**Source text:**

Selecting a group of people to represent a nation is an example of what computer science calls a search problem, an assignment problem, and a load balancing problem. Distributing goods in an economy is a problem of supply and demand. These problems have something in common. We would like to sell to the highest bidder. Representatives should be the candidates who got the most votes.
Also, there is a moral problem. There is demand for representation that is not being met. Because we have single winner districts, the winner doesn't even need 50% of the vote to win the right to represent all the voters. Some voters are able to get a great deal on their politicians, while other voters could have pooled their votes across districts and elected a more valuable representative.
Let's get started on the computer science. We'll construct a mathematical model of the load balancing problem, implement this model in the Python programming language with an optimization package called Gurobi, and compute and visualize an optimal solution.

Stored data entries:
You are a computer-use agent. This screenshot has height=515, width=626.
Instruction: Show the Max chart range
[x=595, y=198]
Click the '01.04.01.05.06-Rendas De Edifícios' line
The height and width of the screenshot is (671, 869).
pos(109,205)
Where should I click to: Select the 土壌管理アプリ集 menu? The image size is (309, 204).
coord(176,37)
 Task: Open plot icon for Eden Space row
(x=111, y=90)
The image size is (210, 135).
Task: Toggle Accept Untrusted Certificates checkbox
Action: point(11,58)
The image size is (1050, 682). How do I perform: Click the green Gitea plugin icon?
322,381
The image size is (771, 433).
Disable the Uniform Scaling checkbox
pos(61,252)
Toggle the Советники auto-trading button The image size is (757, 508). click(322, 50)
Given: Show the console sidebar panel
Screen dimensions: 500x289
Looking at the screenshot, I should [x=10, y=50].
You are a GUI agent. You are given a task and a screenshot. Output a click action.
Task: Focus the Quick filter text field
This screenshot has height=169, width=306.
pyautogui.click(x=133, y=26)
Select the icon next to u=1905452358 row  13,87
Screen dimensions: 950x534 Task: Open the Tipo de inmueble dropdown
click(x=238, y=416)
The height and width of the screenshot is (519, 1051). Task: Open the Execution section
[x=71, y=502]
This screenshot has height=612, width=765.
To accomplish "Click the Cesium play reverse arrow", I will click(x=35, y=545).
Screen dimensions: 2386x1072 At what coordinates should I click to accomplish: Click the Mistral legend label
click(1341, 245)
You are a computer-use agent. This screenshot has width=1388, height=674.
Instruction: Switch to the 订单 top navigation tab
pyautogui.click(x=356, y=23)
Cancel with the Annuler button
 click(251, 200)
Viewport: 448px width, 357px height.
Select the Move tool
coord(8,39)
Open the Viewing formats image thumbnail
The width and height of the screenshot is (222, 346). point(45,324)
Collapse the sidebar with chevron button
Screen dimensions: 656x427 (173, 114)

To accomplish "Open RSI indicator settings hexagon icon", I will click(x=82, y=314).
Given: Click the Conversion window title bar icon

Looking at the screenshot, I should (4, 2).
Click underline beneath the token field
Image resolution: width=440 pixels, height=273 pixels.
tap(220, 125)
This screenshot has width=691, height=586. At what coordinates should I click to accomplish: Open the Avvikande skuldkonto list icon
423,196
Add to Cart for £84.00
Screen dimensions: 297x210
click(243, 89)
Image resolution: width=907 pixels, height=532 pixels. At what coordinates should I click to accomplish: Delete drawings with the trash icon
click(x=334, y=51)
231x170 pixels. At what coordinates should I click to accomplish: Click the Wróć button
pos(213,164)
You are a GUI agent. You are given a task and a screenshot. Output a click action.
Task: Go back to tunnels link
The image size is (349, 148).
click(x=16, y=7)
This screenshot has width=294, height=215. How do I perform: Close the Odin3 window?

**Work instructions:**
[a] List every kind of problem from computer science that the passage about choosing representatives says selecting a nation's representatives is an example of.
[b] In the passage about choosing representatives, what is the name of the optimization package that will be used with Python?
[c] Continue the passage about choosing representatives from its final sentence.

**Written answers:**
[a]
- A search problem
- An assignment problem
- A load balancing problem

[b] Gurobi

[c]
The implementation of the model and the structure of this explanation is forked from the work of Emilien Dupont (on github and hosted as a featured example on Gurobi's website). The code for this website is on github.
Note: The live demo is only partly-functional because I have to work out the Gurobi license.
Northern England gets rid of district boundaries because there was too much debate about where the boundaries should go. It wants to pick 5 reps (representatives). And it wants to space them out instead of having them all from the middle. It wants regional interests to be represented and it doesn't want all the seats to be taken by people from the same neighborhood in the middle of Northern England.
Several good candidates have decided to run, but it remains to decide which should win.
Selecting reps from the middle of Northern England would be advantageous as they would have the most votes overall. However, voters from the middle of Northern England would be overrepresented and voters from the coast would be very far from their from their reps.
We will find the optimal tradeoff between reps being near all the voters and voters having reps nearby.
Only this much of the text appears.